- Exercise details
Exact copies of the lines from the line containing "Task: Click the Target Acquisition menu entry" through the last line of the entries below are the whole answer.

***** Supplied entries

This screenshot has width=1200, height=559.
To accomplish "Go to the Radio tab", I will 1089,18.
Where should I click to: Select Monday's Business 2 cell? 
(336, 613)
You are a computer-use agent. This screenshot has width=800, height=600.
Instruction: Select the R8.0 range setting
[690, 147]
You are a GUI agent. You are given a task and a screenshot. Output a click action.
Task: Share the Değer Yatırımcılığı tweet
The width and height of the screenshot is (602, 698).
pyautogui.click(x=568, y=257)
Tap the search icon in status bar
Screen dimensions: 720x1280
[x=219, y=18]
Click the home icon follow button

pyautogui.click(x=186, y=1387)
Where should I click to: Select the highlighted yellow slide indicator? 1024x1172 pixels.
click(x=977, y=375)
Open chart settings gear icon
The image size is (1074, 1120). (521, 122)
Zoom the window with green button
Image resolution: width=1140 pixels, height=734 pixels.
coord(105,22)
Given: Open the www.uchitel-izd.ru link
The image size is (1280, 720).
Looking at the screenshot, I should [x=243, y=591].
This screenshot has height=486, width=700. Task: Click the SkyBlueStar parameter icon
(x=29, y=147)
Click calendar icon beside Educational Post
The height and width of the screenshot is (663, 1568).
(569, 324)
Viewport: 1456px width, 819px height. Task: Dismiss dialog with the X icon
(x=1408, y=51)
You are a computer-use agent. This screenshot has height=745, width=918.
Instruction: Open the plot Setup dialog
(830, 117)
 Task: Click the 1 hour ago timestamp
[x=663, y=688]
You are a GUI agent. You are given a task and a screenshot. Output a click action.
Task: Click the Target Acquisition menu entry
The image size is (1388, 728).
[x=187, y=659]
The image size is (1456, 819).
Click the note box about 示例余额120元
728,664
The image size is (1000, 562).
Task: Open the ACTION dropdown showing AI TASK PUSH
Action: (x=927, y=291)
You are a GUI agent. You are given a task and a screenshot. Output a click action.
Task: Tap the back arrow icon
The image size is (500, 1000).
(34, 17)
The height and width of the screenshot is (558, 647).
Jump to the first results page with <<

**********

- Written reply
Task: Click the Target Acquisition menu entry
The image size is (1388, 728).
[x=187, y=659]
The image size is (1456, 819).
Click the note box about 示例余额120元
728,664
The image size is (1000, 562).
Task: Open the ACTION dropdown showing AI TASK PUSH
Action: (x=927, y=291)
You are a GUI agent. You are given a task and a screenshot. Output a click action.
Task: Tap the back arrow icon
The image size is (500, 1000).
(34, 17)
The height and width of the screenshot is (558, 647).
Jump to the first results page with <<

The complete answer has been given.